Edirne Bursa'dan sonra İstanbul, Koca Osmanlı cihan İmparatorluğunun payitahtı. Bu payitahta imparatorluğu yöneten aslında onaltı da beş büyük padişahın yetiştiği Manisa.

 

Savaş sanatından biniciliğe, medrese eğitiminden tasavvuf ilmine, halifeliğe, ilmi, ulvî edebiyattan çeşitli mahlaslar altında şairlikten musikişinaslığa, yönetimden adalate, mâziden âtîye kadar dünya görüşüne sahip, şehzadelerin yetiştiği Manisa.

Yakıldı.

Yıkıldı.

Silindi.

Çok eskilere dayanan tarihimizde elde kalan üç beş satır, on onbeş cami, bir kaç han hamam. Onlarda taş yapılar olduğundan. Diğer tarihi varlıklarımızın Yunan işgal zamanında yakıldığından bahsedilir kalanları da bizim işgalciler halletmiş.

Manisa salnameleri araştırıldığında Manisa ile ilgili Osmanlı arşivinde, o da ne? Toplanan vergiler, öşürler, atların sayıları kim saydıysa, bağlandıkları ahırlar sarayın giderleri, atlara verilen yem miktarları. Eee ne olmuş on kilo arpa beş kilo küspe verdiysek verdik. Ne öğrendik eskiye Osmanlıya dair Manisa hakkında?

##

O dönemlerden sonra dedelerimiz sokaklara; Manisa'mıza hizmeti geçenler unutulmasın, gelecek kuşaklara miras kalsın, kim bunlar dediğimizde araştıralım bi yerlerden hayatını öğrenelim diye rahmetlilerin isimlerini verdiler.

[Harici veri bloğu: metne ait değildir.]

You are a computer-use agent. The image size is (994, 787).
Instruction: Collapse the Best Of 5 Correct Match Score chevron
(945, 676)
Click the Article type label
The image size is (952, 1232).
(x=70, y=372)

Bazılarına da sokağın hikayesinin ismini koydular Değirmen Boğazı, Dönertaş Yolu, Çırpıcı Sokak...

 

Mahalle isimleri de bu anlamda verildi: Osmanlı şehirlerinde mahallede mevcut cami, mescid, türbe, tasavvuf ehli insanların önemini vurgulamak maksadıyla bahsi geçen cami, mescit, türbelerin çevresinde oturan mahalle sakinlerinin benimsedikleri bir kültürün, beşeri ve içtimai yaşantının gelecek nesillere aktarımı olarak mahalle isimleri önem arz eder.

 

Bazı mahalle isimleri Saruhan Sancağı zamanından günümüze kadar gelemesede yakın tarihimize kadar geldi. XVI. yy da Yarhasanlar mahallesi bölünerek yarısı, XVII.yy.da Derviş Ali oldu. Daha sonra ki yıllarda Derviş Ali Mahallesi Peker oldu.

 

2014 yılına gelindiğinde Şehzadeler Belediyesi, Mahalle sakinlerinin ve Fuat İşbilir'in sözcülüğü, talebleri üzerine Peker Mahallesinin ismini önce ki ismi Derviş Ali olarak değiştirilmesi için gündeme aldı. Az önce bahsi geçen, camilerin mahalleye isim babalığı yaptığı mevzuu mahallelinin benimsediği kültürü yaşatmak adına değiştirilmiş olacak.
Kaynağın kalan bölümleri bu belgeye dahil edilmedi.